* [PASSAGE GIVEN]:
It sounds so easy. Except that it isn’t.
The feelings follow you, even when you try to leave them behind.
And sometimes there’s a part of you that wants it that way.
We hold onto so many things—relationships, memories, expectations, hopes, and even belongings.
The truth is, our lives are largely defined by what we chose to let go of, and what we hold onto. The process of determining what to keep close deserves your best insight and effort.
Fortunately, there is solid wisdom out there that reaches beyond empty words.
Check out this collection of my favorite blog posts on the topic of letting go. Some are inspirational. Some are practical. Some provide a wide overview, while others focus on one piece of letting go.
Each one of them has the potential to change the way you think, feel, and live.
Vicki Peterson’s post at The Mighty is an important reminder to allow the process of letting go to unfold in its own time.
You can’t let go of feelings you haven’t allowed yourself to feel. What happens if you skip the step of experiencing your emotions? They hide out under the surface and continue to impact your physical and mental health.
Working through those feelings can take longer and require more focus for survivors who were conditioned to hide their abuse. What looks like dwelling on the past to someone else may actually be the crucial first step in healing.
What you resist persists. Jess Bonasso explains how fighting things we want to let go of can actually give them more power. She describes her method for transforming challenges without letting them take over your life.
Marc Chernoff says most of our suffering in life comes from holding onto the wrong things. And most of the time those things aren’t even real.
They are illusions; expectations of how we wish things were, memories of how they used to be, or worries of how they might be in the future. He uses this imagery to help capture his point:
Imagine you’re blindfolded and treading water in the center of a large swimming pool, and you’re struggling desperately to grab the edge of the pool that you think is nearby, but really it’s not – it’s far away. Trying to grab that imaginary edge is stressing you out, and tiring you out, as you splash around aimlessly trying to holding on to something that isn’t there.

(Rows of pointing data)

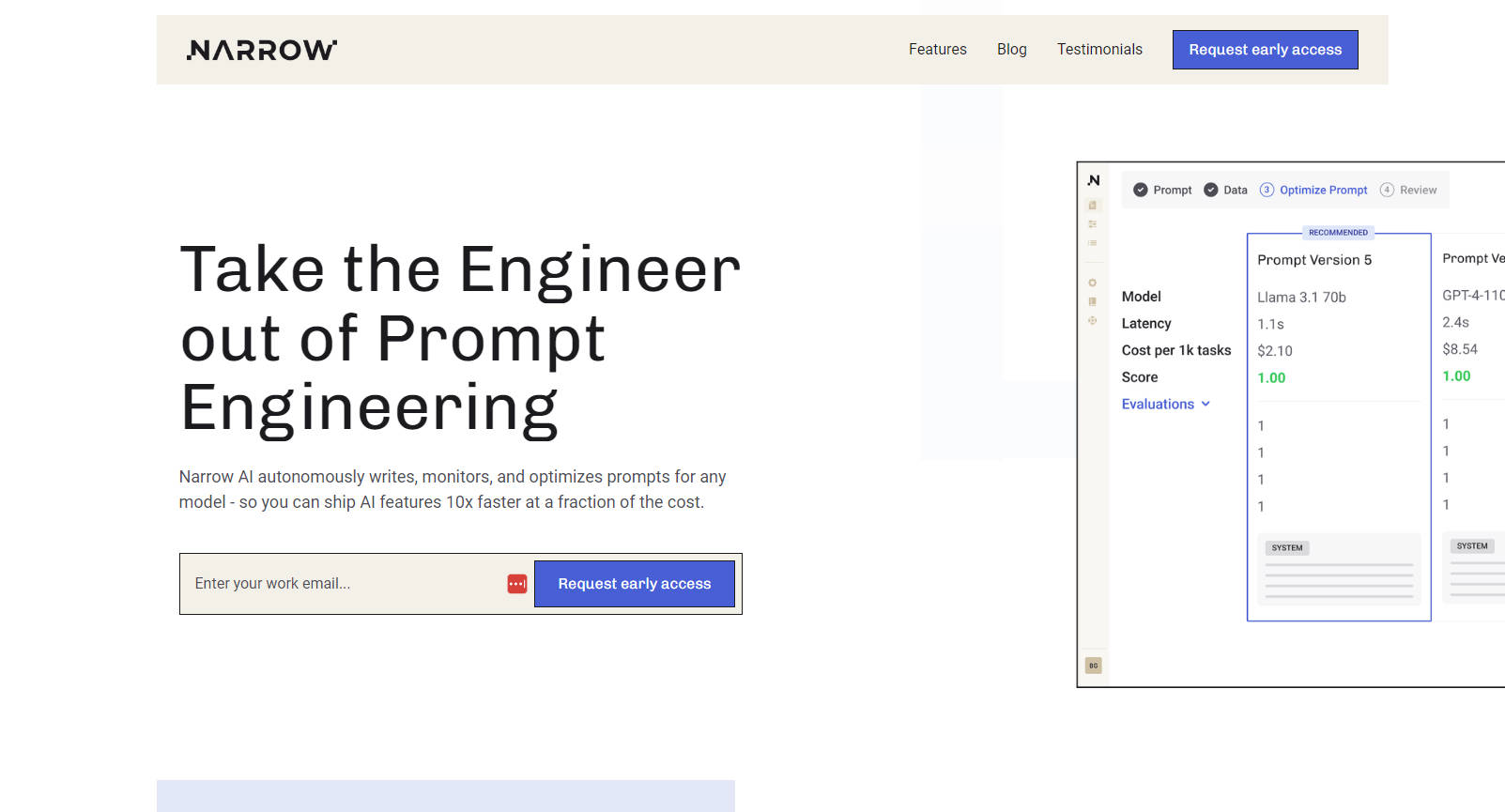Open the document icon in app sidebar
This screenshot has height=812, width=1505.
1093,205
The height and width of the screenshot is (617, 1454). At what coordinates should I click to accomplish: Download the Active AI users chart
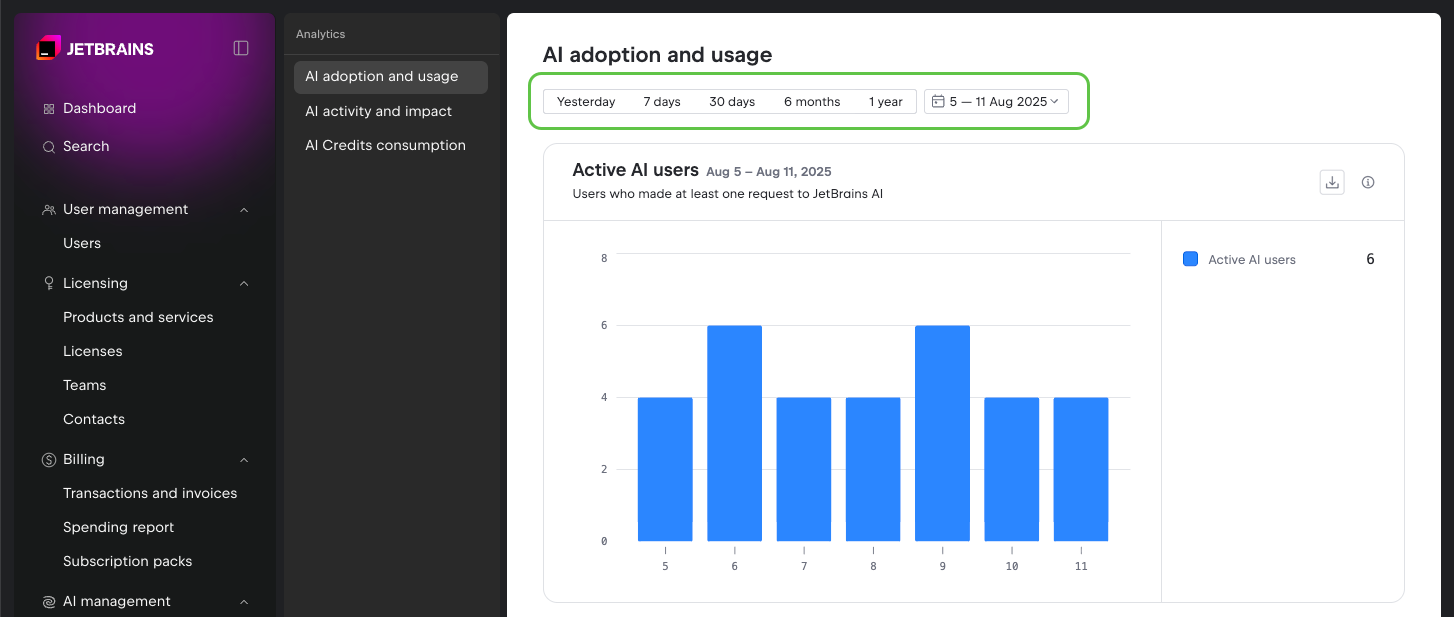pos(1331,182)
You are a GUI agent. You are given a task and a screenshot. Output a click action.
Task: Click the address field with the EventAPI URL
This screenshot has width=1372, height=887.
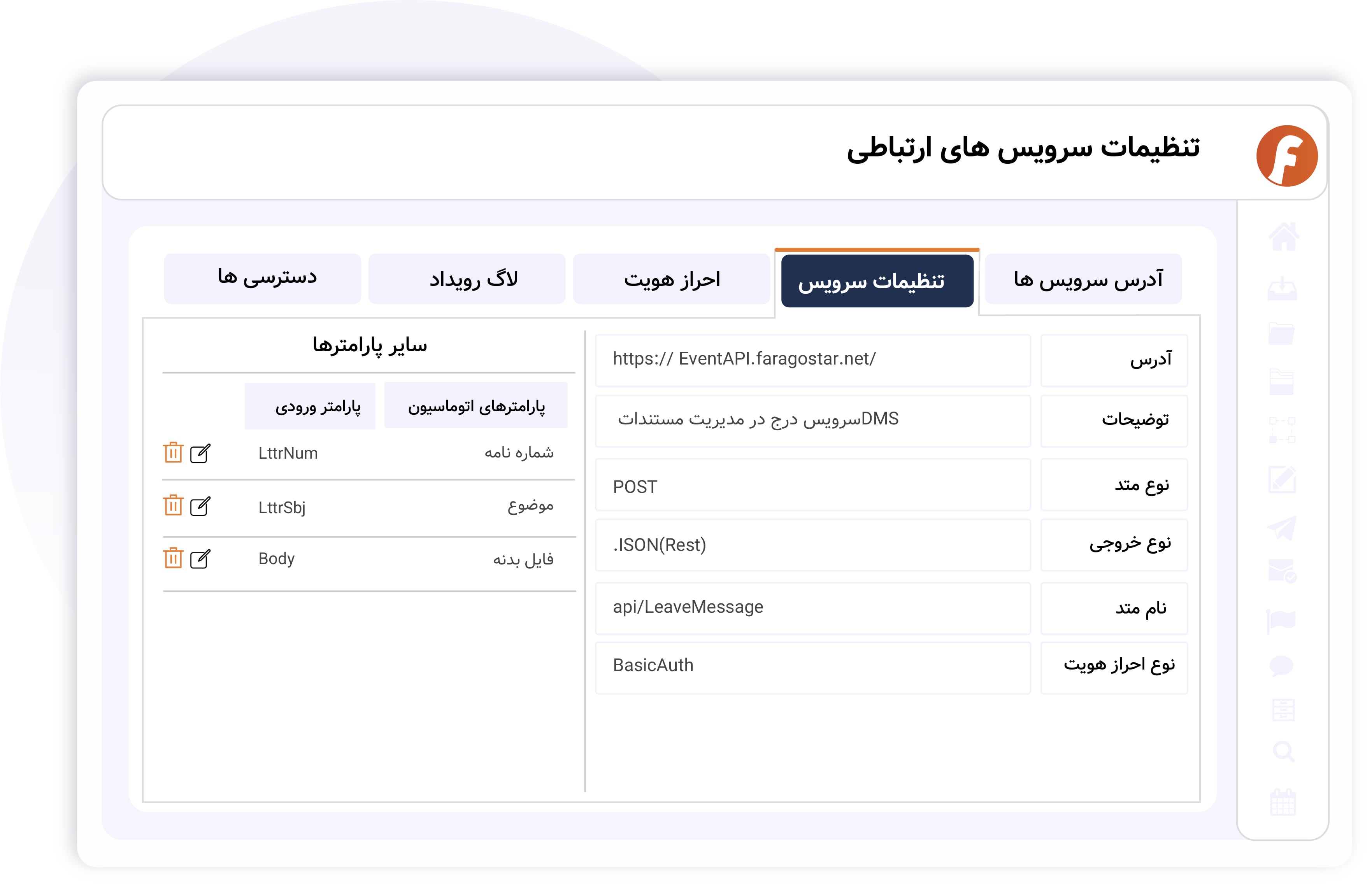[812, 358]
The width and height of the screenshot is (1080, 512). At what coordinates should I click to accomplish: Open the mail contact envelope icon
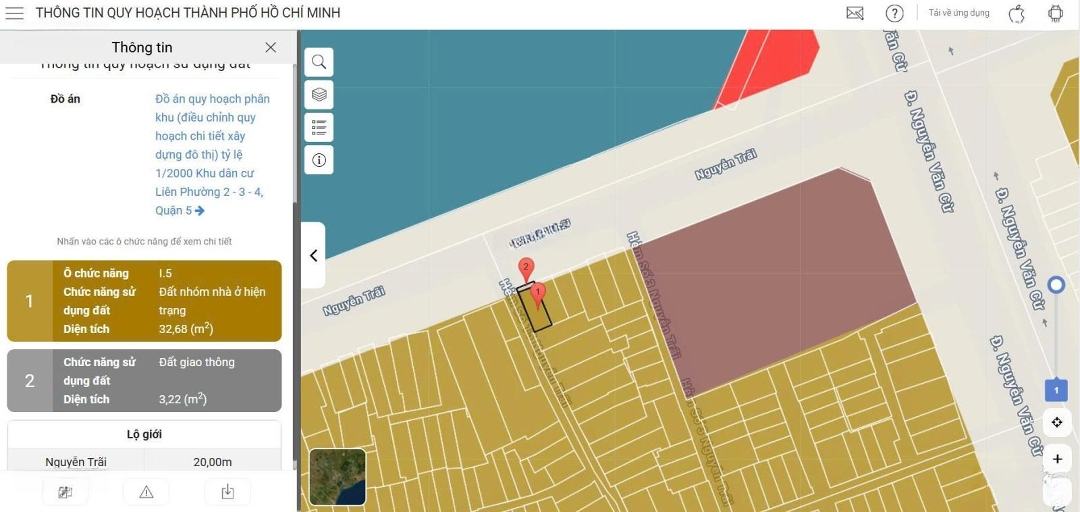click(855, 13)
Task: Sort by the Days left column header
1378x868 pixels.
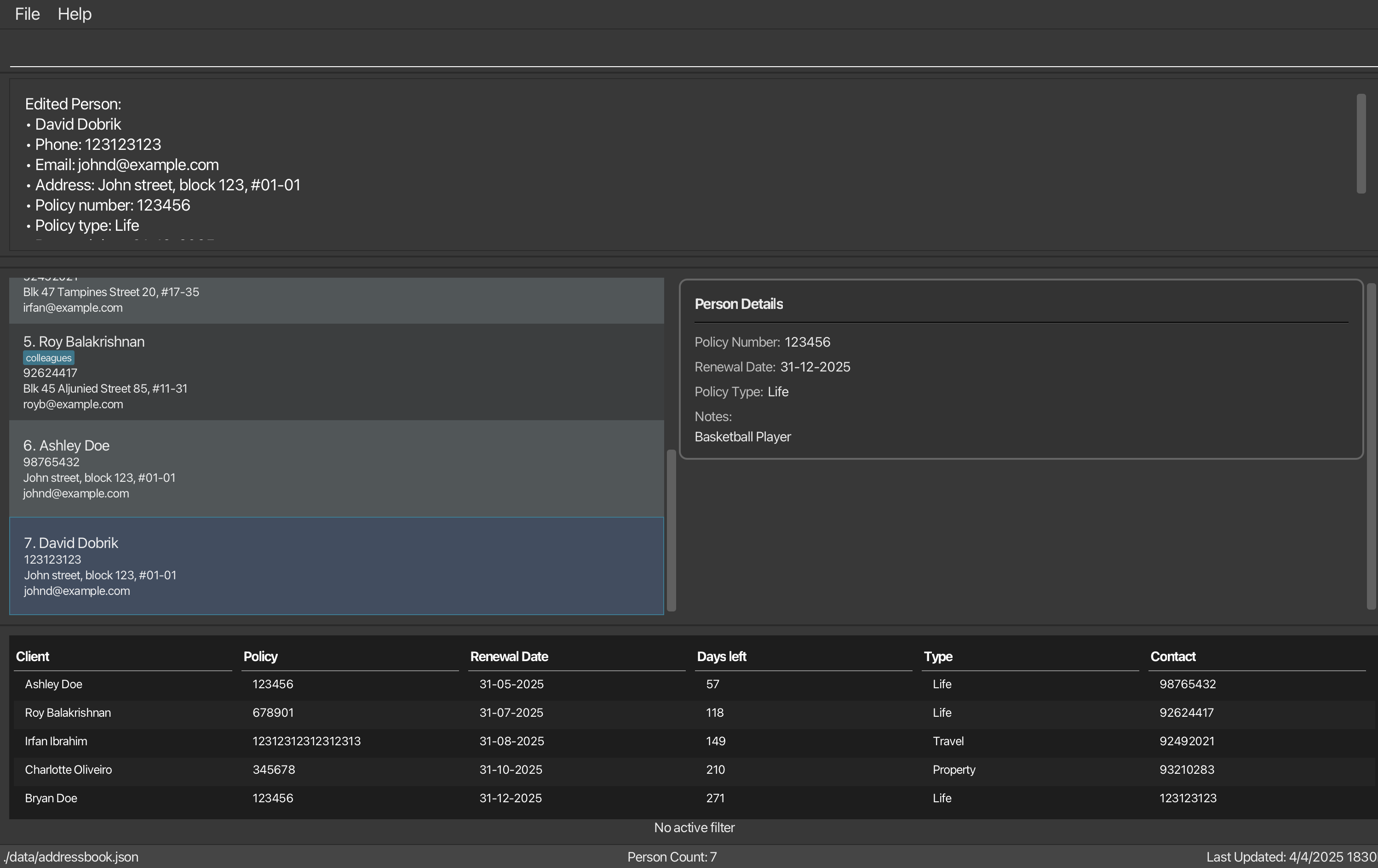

* [REQUESTS]:
(a) Say whether each statement agrees with the passage about letting go, answering yes or no and quoting the deciding words of the passage: (i) Vicki Peterson's post appears at The Mighty. (ii) Jess Bonasso explains that fighting things we want to let go of gives them less power. (iii) Marc Chernoff says most of our suffering comes from holding onto the wrong things.
(b) Copy the passage about letting go word for word from "Fortunately, there is" to "piece of letting go.".
(c) In Marc Chernoff's imagery from the passage about letting go, where is the blindfolded person treading water?
Rely only on the passage about letting go and set the rows aside.

* [EXPECTED OUTPUTS]:
(a)
(i) Yes: "Vicki Peterson’s post at The Mighty"
(ii) No: "fighting things we want to let go of can actually give them more power"
(iii) Yes: "Marc Chernoff says most of our suffering in life comes from holding onto the wrong things"

(b)
Fortunately, there is solid wisdom out there that reaches beyond empty words.
Check out this collection of my favorite blog posts on the topic of letting go. Some are inspirational. Some are practical. Some provide a wide overview, while others focus on one piece of letting go.

(c) In the center of a large swimming pool.